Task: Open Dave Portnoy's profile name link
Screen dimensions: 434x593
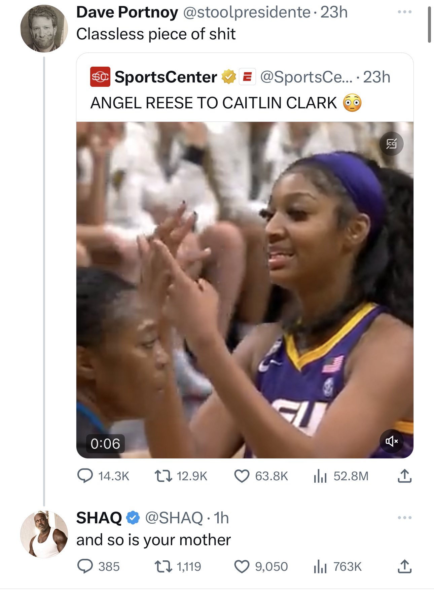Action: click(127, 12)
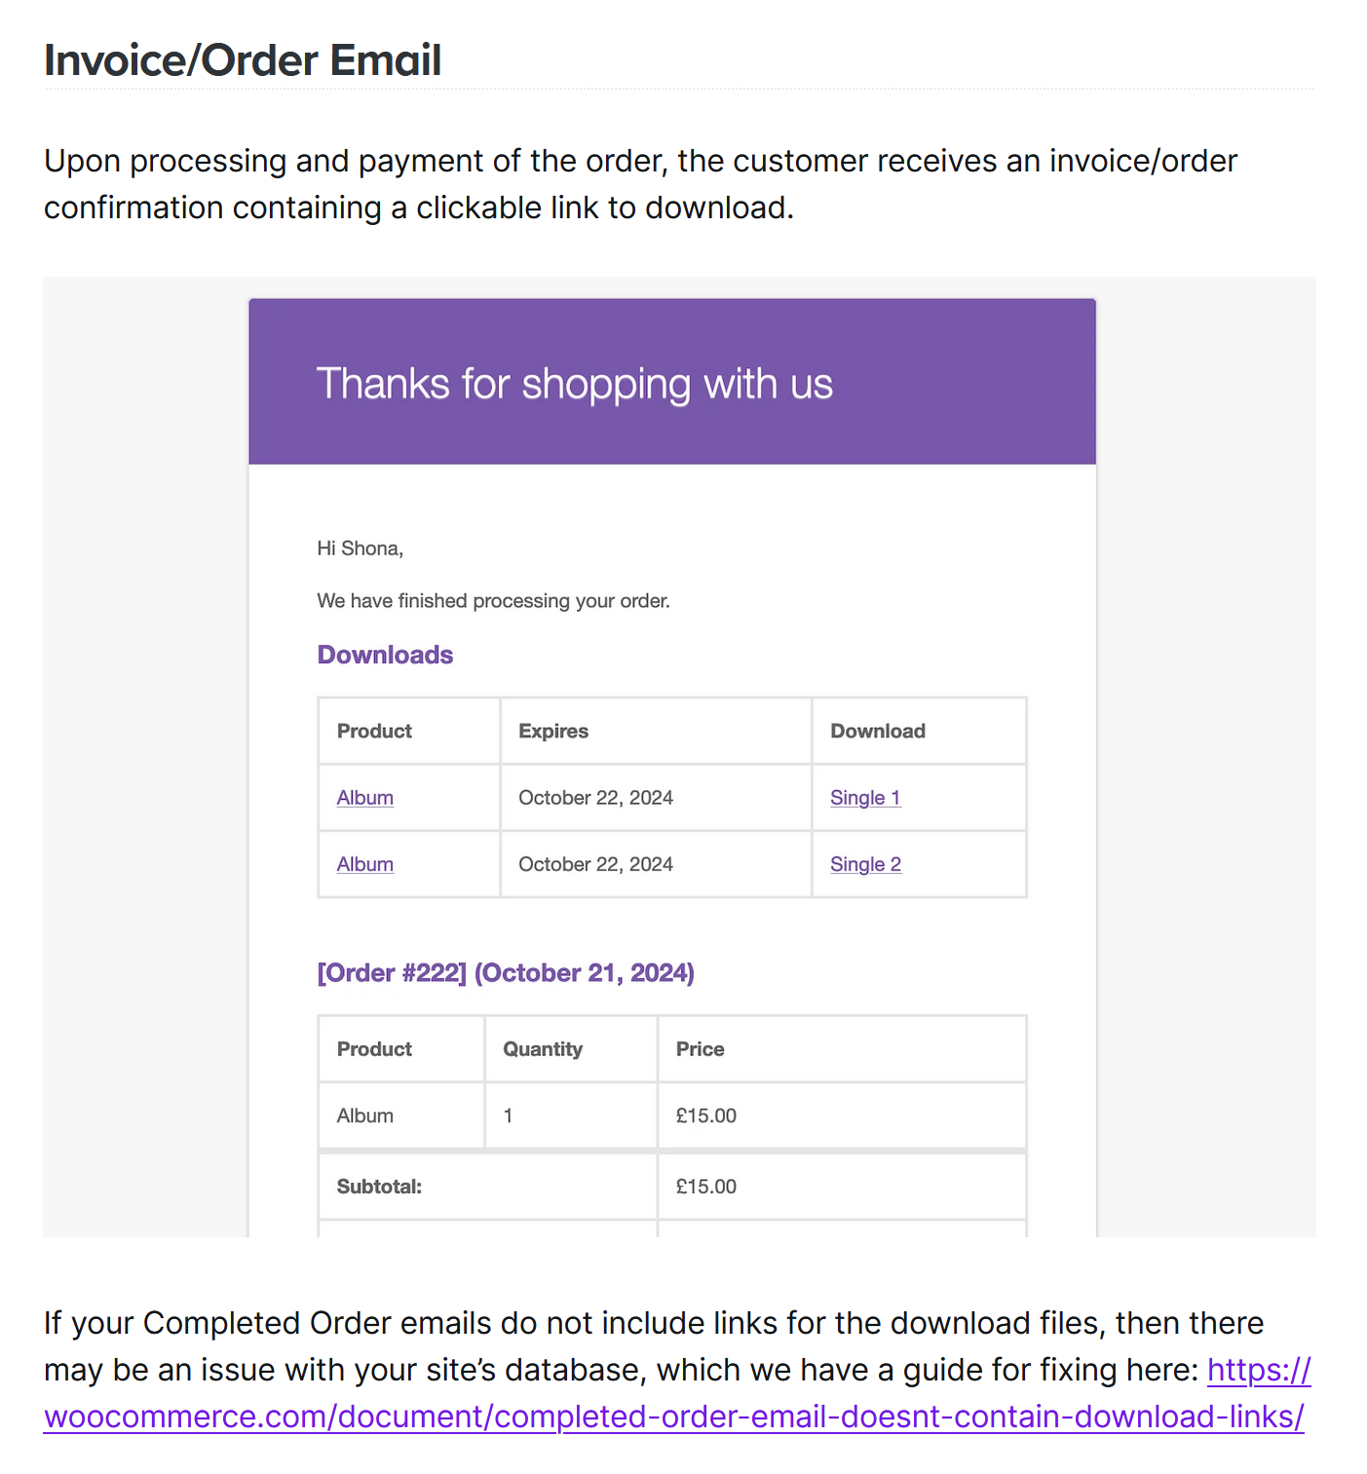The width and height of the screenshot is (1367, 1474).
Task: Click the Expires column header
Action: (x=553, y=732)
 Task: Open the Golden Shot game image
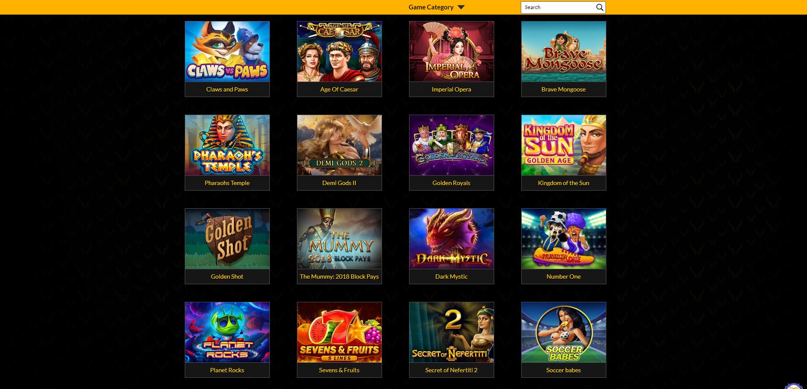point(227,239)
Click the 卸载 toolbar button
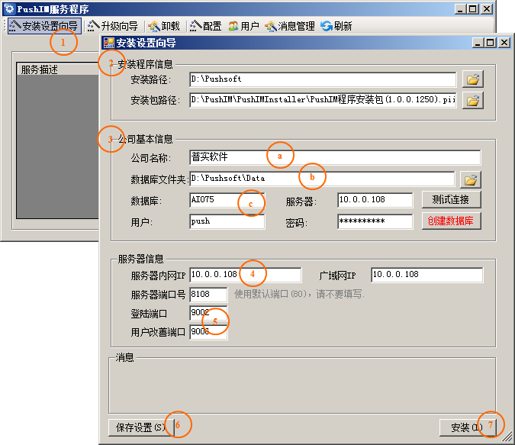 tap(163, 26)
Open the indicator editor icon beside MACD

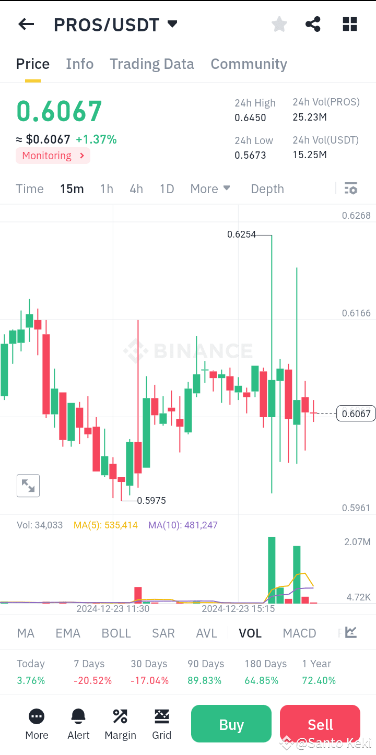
-- -- --
▸ Task requirements: Extract the run of lines beginning with the line that holds "Screen dimensions: 434x593" and ending at the last line of the data, inclusive. Exclude any pictures from the copy.

▸ Solution:
Screen dimensions: 434x593
Action: click(127, 12)
The width and height of the screenshot is (1367, 1474).
Task: Click the Expires column header
Action: (x=553, y=732)
 Task: Open the Golden Shot game image
point(227,239)
Click the 卸载 toolbar button
 tap(163, 26)
Open the indicator editor icon beside MACD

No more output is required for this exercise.